表 1 壳聚糖对肉食杆菌的MICTable 1. MIC of chitosan against Carnobacterium divergens抑菌剂浓度(mg/mL) 0.04885 0.0977 0.1953 0.3906 0.7813 1.5625 3.125 6.25 12.5 壳聚糖 + + − − − − − − − 注:“−”表示无菌生长,“+”表示有菌生长;表2同。 表 2 ε-聚赖氨酸对肉食杆菌的MICTable 2. MIC of ε-polylysine against Carnobacterium divergens抑菌剂浓度(mg/mL) 0.00196 0.0391 0.0781 0.1563 0.3125 0.625 1.25 2.5 5 ε-聚赖氨酸 + + + − − − − − − 2.2 壳聚糖和ε-聚赖氨酸对肉食杆菌生长曲线的影响
细菌的生长曲线可以直接反映其生长情况及生长速率。在一定的波长范围内,细菌悬液的浓度与吸光度值成正比[28],可通过OD值变化来评判壳聚糖和ε-聚赖氨酸对肉食杆菌的抑制作用。如图1所示,CK组的肉食杆菌呈现出典型的“S”型生长曲线特点。4~10 h为对数期,该阶段细菌迅速生长,10 h后进入稳定期。壳聚糖和ε-聚赖氨酸的MIC组和2MIC组,OD值基本处于低值波动,显著低于CK组,说明细菌几乎停止生长。加入质量浓度为MIC和2MIC的壳聚糖和ε-聚赖氨酸延缓了肉食杆菌细胞的生长周期,能有效抑制肉食杆菌的生长。
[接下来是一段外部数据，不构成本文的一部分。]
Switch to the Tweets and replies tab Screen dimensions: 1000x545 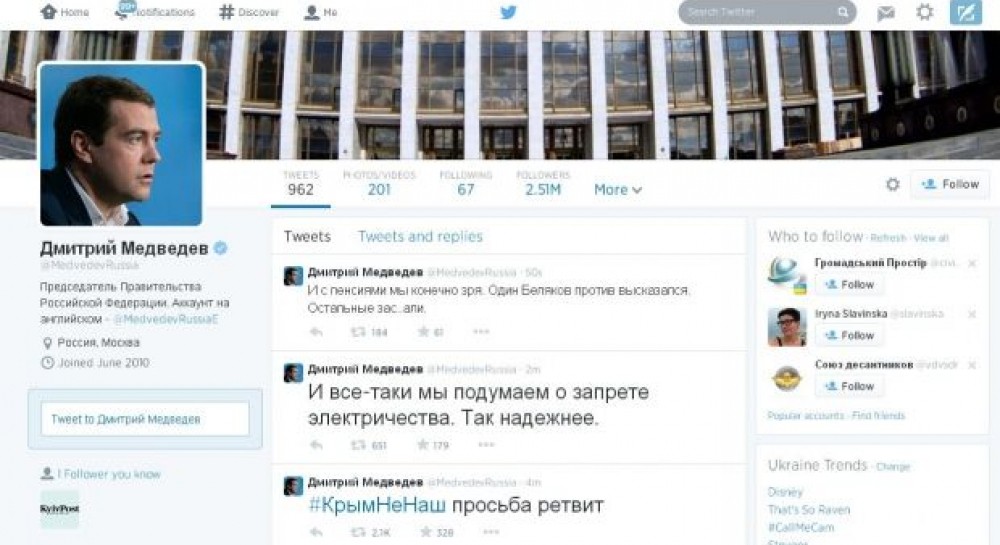(420, 236)
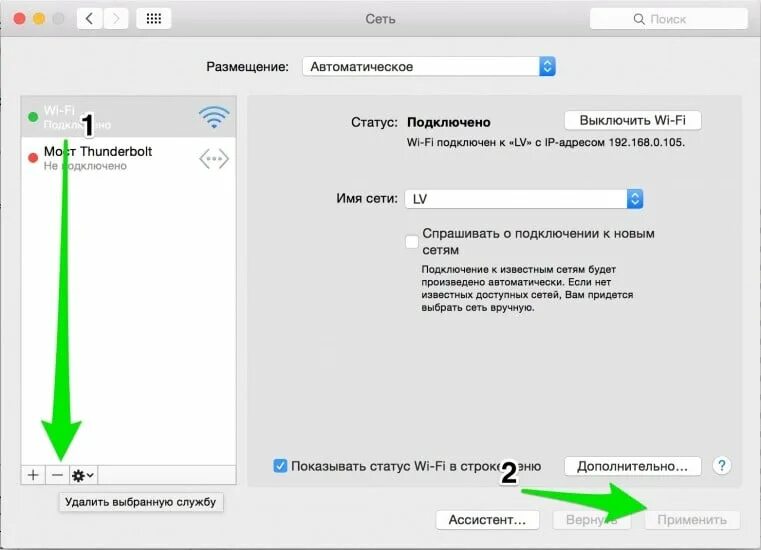
Task: Uncheck showing Wi-Fi status in menu bar
Action: tap(280, 466)
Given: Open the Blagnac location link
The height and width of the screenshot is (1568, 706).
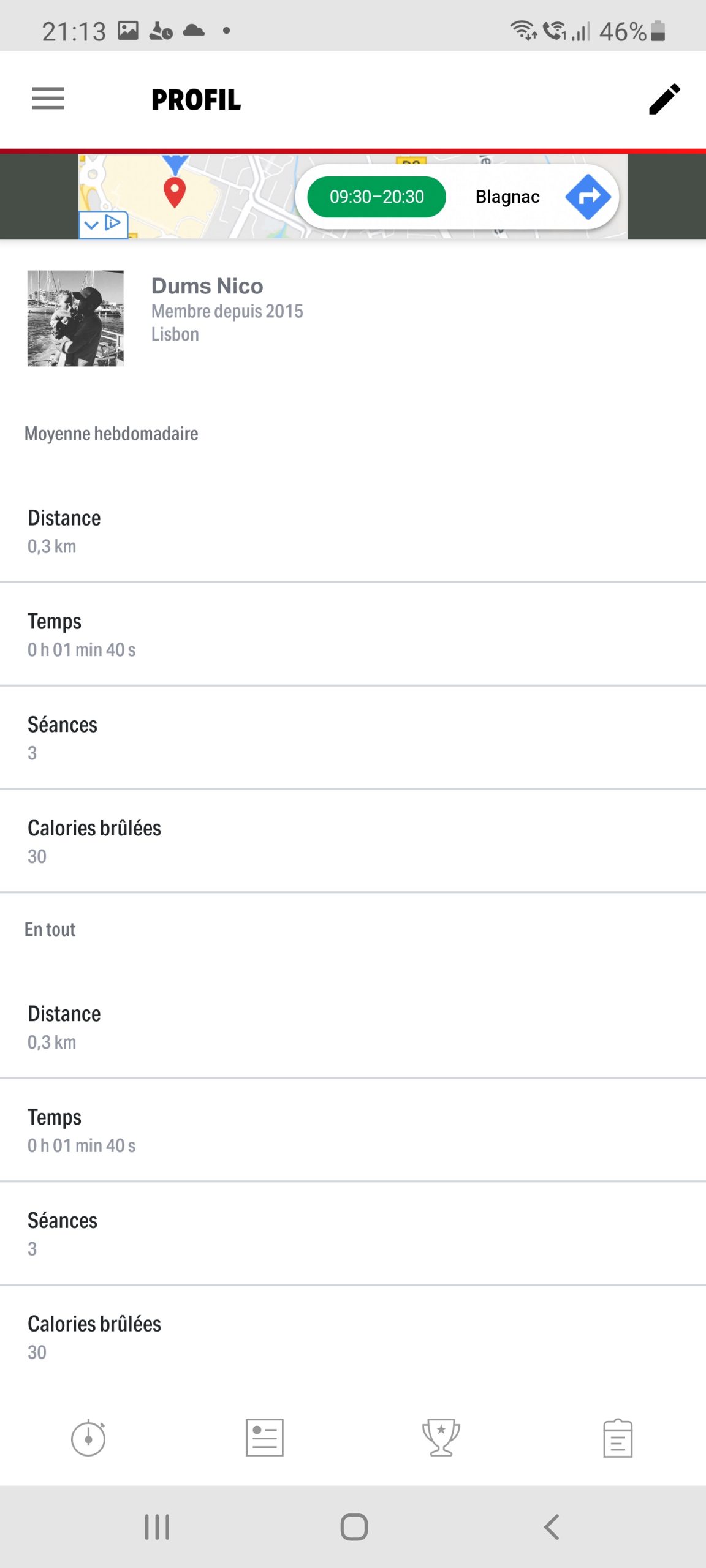Looking at the screenshot, I should pos(507,197).
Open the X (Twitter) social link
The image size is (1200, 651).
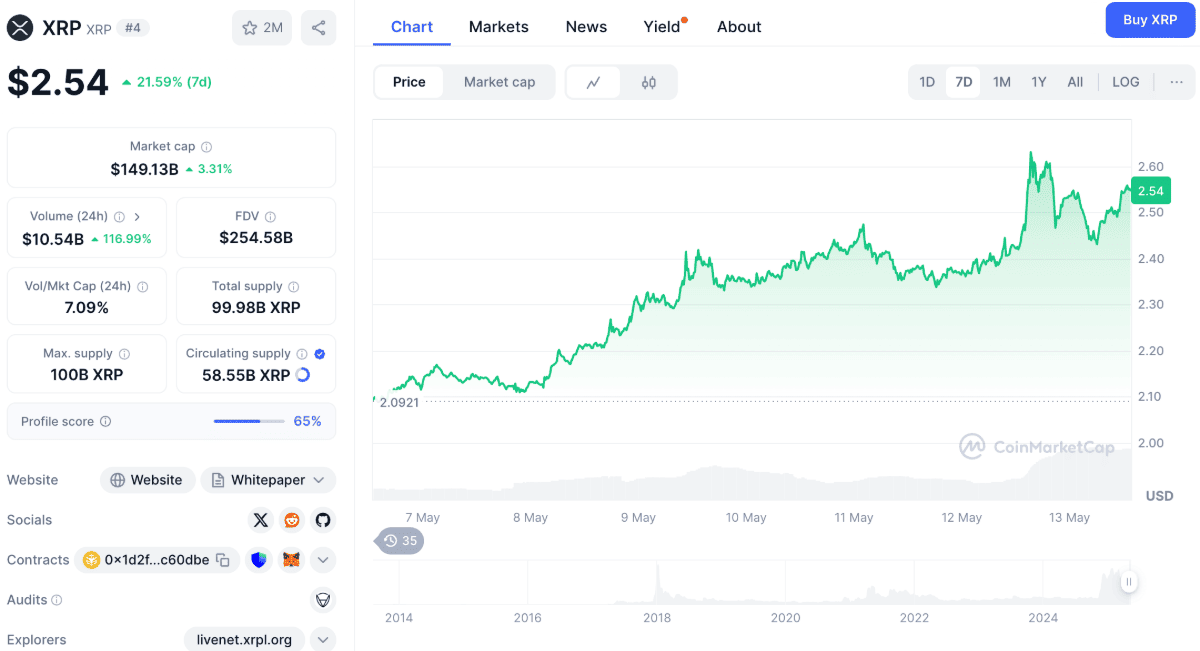[261, 520]
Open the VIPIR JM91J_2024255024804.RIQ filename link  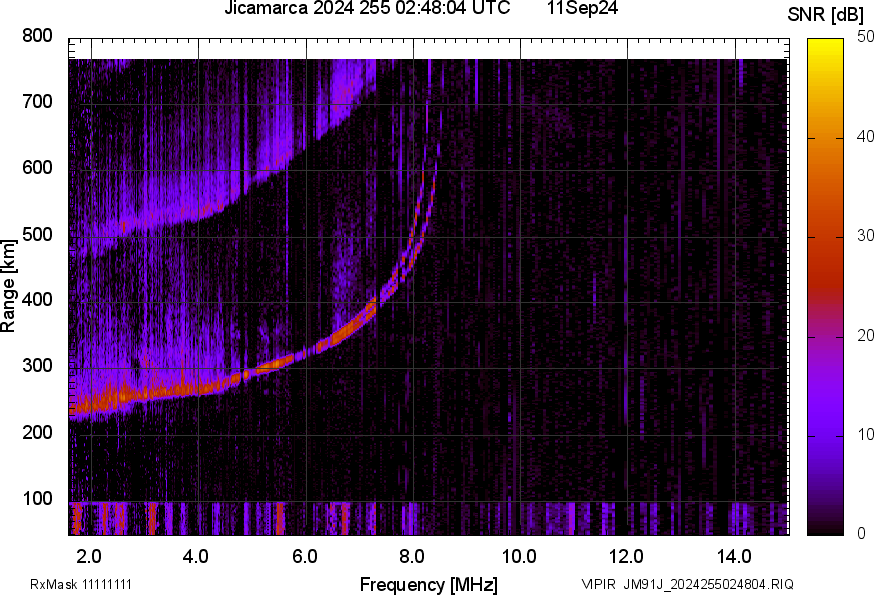[x=688, y=580]
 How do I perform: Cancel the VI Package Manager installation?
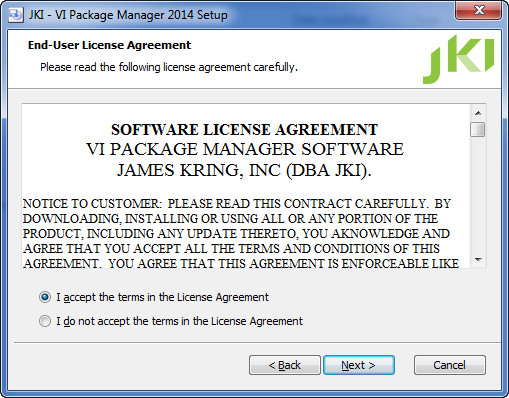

2.3 壳聚糖和ε-聚赖氨酸对肉食杆菌细胞膜通透性的影响
菌液电导率的变化可用来分析壳聚糖和ε-聚赖氨酸对肉食杆菌细胞膜的通透性的影响[29]。图2中,壳聚糖和ε-聚赖氨酸的MIC组和2MIC组的电导率均显著增加(P<0.05),而CK组的电导率较为稳定。正常情况下,细胞内外离子在细胞膜屏障下,会保持动态平衡,膜外环境的电导率基本保持不变。CK组菌液在2 h内的电导率增加较明显,随后维持在相对稳定状态。在壳聚糖和ε-聚赖氨酸的作用下,肉食杆菌的细胞膜被破坏,失去保护能力和屏障作用,使原本细胞内容物中的带电离子泄漏到细胞膜外,包括K+、Ca2+、Na+,导致膜外环境的电导率升高[30],图2中MIC与2MIC组菌液的电导率始终高于CK组,壳聚糖的增长速率高于ε-聚赖氨酸,其与处理液浓度呈正相关。壳聚糖和ε-聚赖氨酸可以通过损伤细胞膜,增加细胞膜的通透性,影响其正常代谢,从而抑制细菌生长[31]。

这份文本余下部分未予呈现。